▶ _What to produce_: Each entry below should appear again exactly as written, without pictures.

▶ _Task input_:

════════════════════

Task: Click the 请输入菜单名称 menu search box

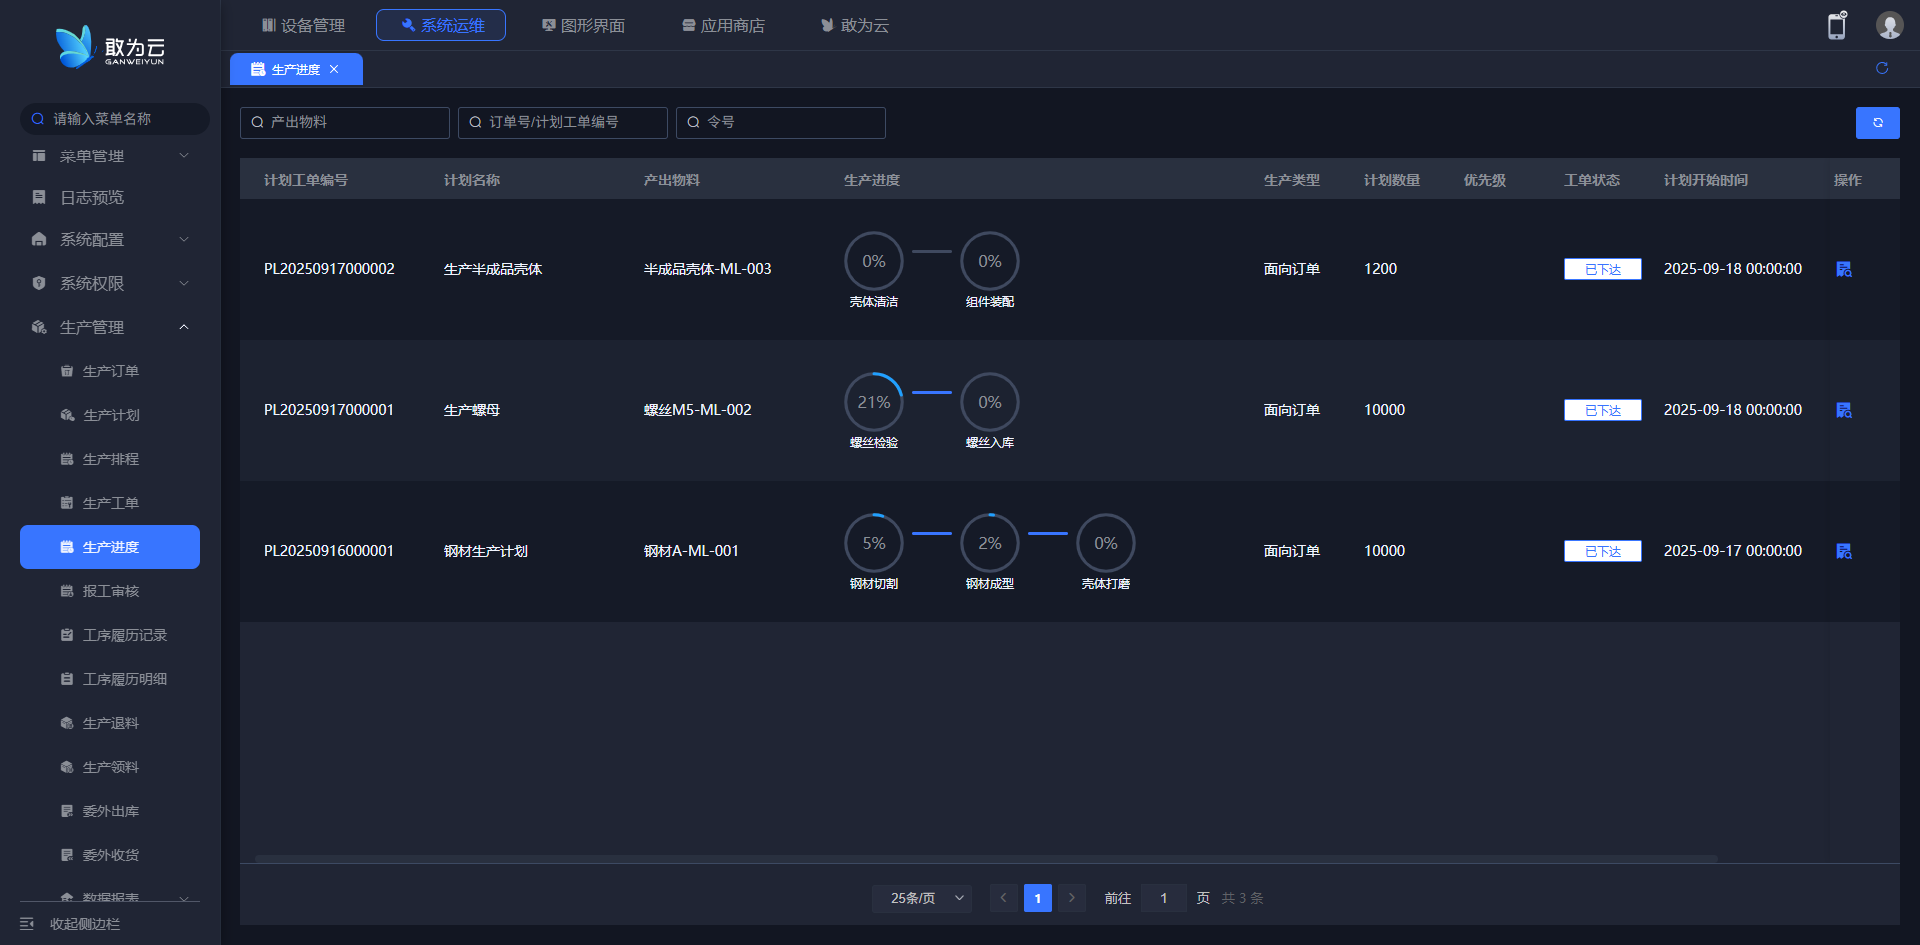Action: click(x=115, y=119)
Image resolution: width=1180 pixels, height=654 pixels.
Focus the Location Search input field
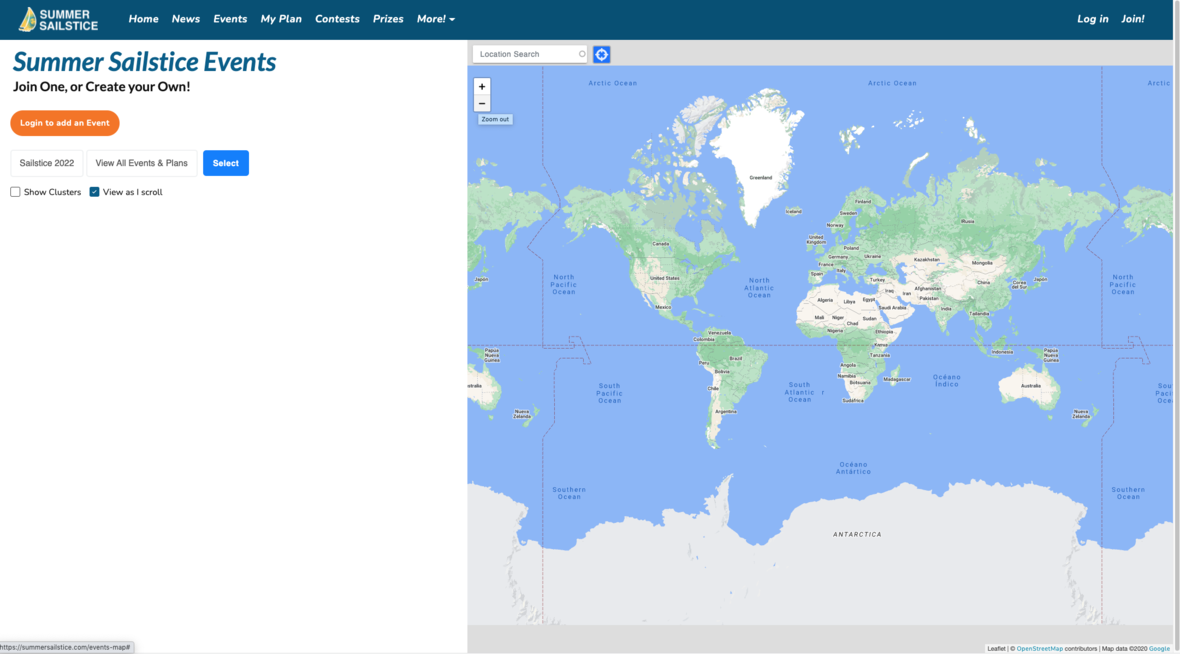tap(525, 54)
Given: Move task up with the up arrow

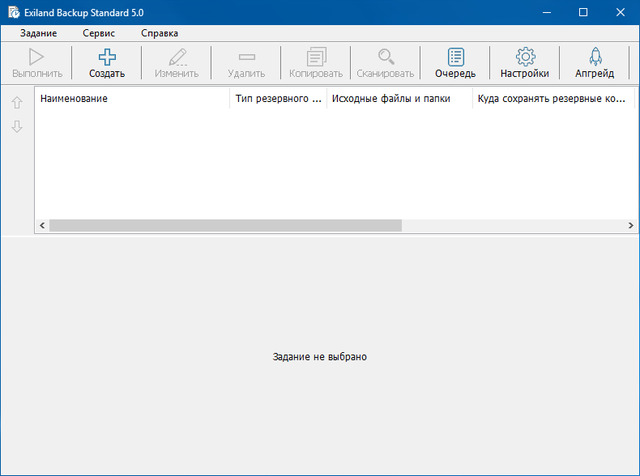Looking at the screenshot, I should click(16, 103).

════════════════════

▶ _Result of this task_:
Task: Click the 请输入菜单名称 menu search box

Action: click(x=115, y=119)
Image resolution: width=1180 pixels, height=654 pixels.
Focus the Location Search input field
tap(525, 54)
Given: Move task up with the up arrow

Looking at the screenshot, I should click(16, 103).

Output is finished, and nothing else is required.